[Collected data]
◇ ◇ ◇ ◇ ◇

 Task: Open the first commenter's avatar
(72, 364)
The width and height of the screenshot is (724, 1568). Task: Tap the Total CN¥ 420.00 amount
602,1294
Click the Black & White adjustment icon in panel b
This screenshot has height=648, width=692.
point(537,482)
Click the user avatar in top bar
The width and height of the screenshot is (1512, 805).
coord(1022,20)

◇ ◇ ◇ ◇ ◇

- _WHAT THE EXERCISE ASKS_
Transcribe every record verbatim.

- _YOUR SOLUTION_
 Task: Open the first commenter's avatar
(72, 364)
The width and height of the screenshot is (724, 1568). Task: Tap the Total CN¥ 420.00 amount
602,1294
Click the Black & White adjustment icon in panel b
This screenshot has height=648, width=692.
point(537,482)
Click the user avatar in top bar
The width and height of the screenshot is (1512, 805).
coord(1022,20)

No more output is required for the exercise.